§ **Problem description**:
Where the string "width" appears in a line of the data, show that line.
━━ Given data ━━
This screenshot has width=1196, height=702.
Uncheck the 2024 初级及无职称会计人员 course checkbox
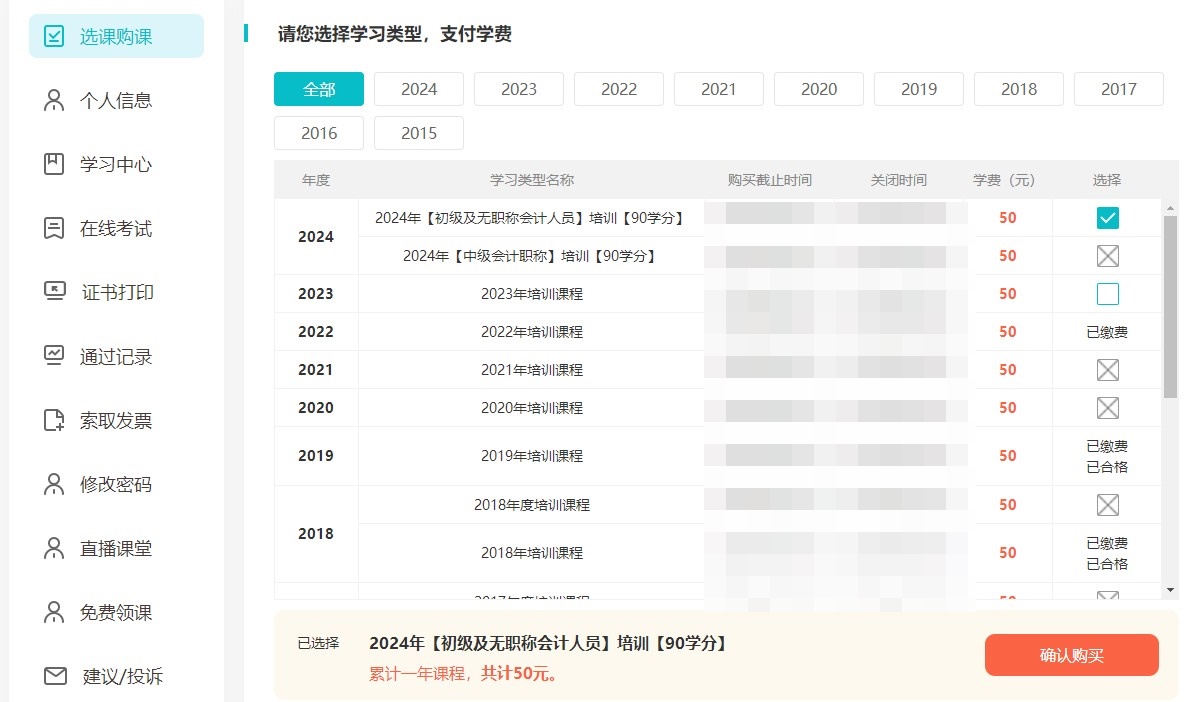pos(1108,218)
━━━
━━ Given data ━━
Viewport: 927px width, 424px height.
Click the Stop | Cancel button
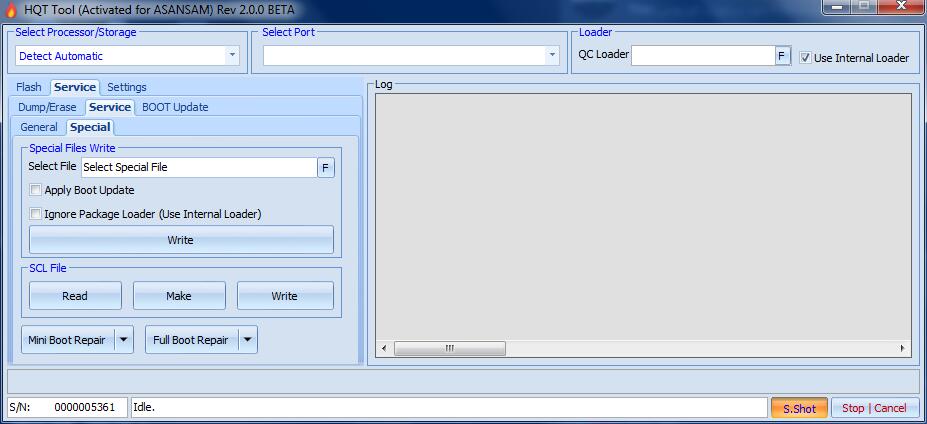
━━━
§ **Result**:
This screenshot has width=1196, height=702.
Viewport: 927px width, 424px height.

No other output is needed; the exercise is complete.